在長沙爲弟弟複查的10多天時間裏,姐弟倆沒錢住院,又捨不得花錢找地方住,只好在醫院周圍路邊找一個屋檐過夜。2005年12月的一個晚上,她帶弟弟在長沙火車站過夜,由於弟弟直喊肚子脹,不能坐,只好躺在花壇邊的凳子上。她一邊流着淚,一邊撫摸着弟弟的肚皮。夜深了,天好冷,弟弟蜷縮成一團,她緊緊地抱着弟弟,用自己的體溫去溫暖弟弟,度過漫漫寒夜。

趙秀花的數學老師趙國校介紹,爲給弟弟治病,這個學期,趙秀花基本很少出現在課堂上,但令老師們奇怪的是,她的成績從不下滑,每次測試,她都保持在班上前三名。只要一回到學校,趙秀花便忙着補習,把落下的課程補上來,把該做的作業一一做好。

其實,不管是四處乞討,還是陪同弟弟治療,她的課本總是隨身攜帶,只要一有空閒,她必定打開課本自學、做作業,遇到弄不懂的地方,便向周圍的人請教。此外,她不僅一個人學,還教弟弟學。她說:爸爸已經是文盲了,連進出長沙都要人接送,我不能讓弟弟也成爲文盲。

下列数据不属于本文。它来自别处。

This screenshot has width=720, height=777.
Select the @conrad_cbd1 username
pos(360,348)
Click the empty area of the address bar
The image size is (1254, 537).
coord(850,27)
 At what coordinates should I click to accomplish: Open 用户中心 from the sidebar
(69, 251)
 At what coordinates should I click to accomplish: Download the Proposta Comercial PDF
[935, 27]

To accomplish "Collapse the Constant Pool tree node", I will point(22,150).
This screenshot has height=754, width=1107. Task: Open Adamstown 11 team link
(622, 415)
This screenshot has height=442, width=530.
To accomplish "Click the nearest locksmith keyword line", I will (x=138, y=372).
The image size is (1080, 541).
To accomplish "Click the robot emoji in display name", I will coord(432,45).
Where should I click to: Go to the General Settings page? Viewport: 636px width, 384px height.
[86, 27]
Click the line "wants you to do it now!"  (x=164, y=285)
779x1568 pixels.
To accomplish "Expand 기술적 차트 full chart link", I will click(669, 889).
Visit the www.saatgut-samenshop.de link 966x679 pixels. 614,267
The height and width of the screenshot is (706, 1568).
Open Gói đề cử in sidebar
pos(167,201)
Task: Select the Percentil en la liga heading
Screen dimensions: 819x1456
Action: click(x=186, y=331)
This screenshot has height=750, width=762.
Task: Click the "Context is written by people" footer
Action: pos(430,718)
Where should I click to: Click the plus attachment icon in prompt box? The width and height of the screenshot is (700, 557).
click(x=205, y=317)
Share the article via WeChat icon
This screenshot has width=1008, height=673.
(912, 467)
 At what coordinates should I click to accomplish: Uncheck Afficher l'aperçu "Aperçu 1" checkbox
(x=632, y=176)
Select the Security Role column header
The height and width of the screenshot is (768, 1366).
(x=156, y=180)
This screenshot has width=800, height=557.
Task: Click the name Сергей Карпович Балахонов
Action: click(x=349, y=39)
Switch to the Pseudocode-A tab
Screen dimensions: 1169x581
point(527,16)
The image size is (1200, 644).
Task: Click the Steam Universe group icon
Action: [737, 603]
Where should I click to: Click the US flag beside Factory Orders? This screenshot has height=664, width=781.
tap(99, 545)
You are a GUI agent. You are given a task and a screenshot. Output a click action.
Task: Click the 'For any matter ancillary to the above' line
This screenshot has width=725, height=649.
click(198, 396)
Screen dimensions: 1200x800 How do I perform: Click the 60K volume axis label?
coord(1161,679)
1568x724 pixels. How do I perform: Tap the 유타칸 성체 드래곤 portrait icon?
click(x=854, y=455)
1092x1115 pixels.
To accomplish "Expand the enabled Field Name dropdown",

多少孤苦無依,說不出來,因爲以後也許還得靠她這樣去走;多少風餐露宿,不想說了,因爲以後也許還得靠她這樣去過。在這個小女孩面前,有多少感動就有多少羞愧。

我不知道,一個父親智障、母親患有精神病的家庭,其基本生活保障從何而來。這個家庭的孩子,既缺乏家庭的保障,又缺乏社會的救助,其境遇的悲情是不是雙重的`?一個12歲的女孩,既擔負起對自己的責任,又擔負起對家庭的責任,其力量是不是雙重的?

一個孩子在患重病之後,沒有任何的保障,這是不是我們醫療保障體系的羞愧?而由一個最柔弱的肩膀來承擔只有全社會才能承擔的救助責任,這是不是社會救助體系的羞愧?當一個小女孩在竭盡自己所能之後,舉着“天下好心人,請救我弟弟一命!”的牌子,牽着弟弟走在漫漫的求醫路上,有一種力量讓我們羞愧難當。

不知道這個小女孩將如何去看待這個世界,她把弟弟揣在了胸口,而我們卻讓她獨自行走在她難以經受的風雨裏。

這世界總有一些東西讓你悲從中來,忍不住,躲不掉;這世界總有一些東西讓你無怨無悔,站定了,挺直了。

我們現在大多數所謂的“感動”,總是隻滿足於事後的發掘,而不是事前的保障與當時的救助。當我們面對這個小女孩時,我總在想,天底下是不是還有這樣的遭遇在生成?天底下是不是還有這樣的孩子在承擔?而我們是不是現在就應該掮住沉重的閘門,放他們到輕鬆快樂的地方去?當這個小女孩用乞討實現她對弟弟的救助時,我覺得我們許多袖手旁觀的理由,社會體系中視而不見的理由,都已失去了重量。

有多少感動就有多少羞愧,因爲我們感動於別人所承擔的,恰恰是我們沒有去做,或者說恰恰是社會的缺陷所在。

小女孩救弟的過程中,我們也看到了她的鄰居以及像那位阿姨一樣的許多好心人對她們的傾心救助。在此我們惟一希望的,是這個社會所有責任的承擔,所有愛心的付出,能形成一個強大的合力,讓所有的缺陷不再留下縫隙。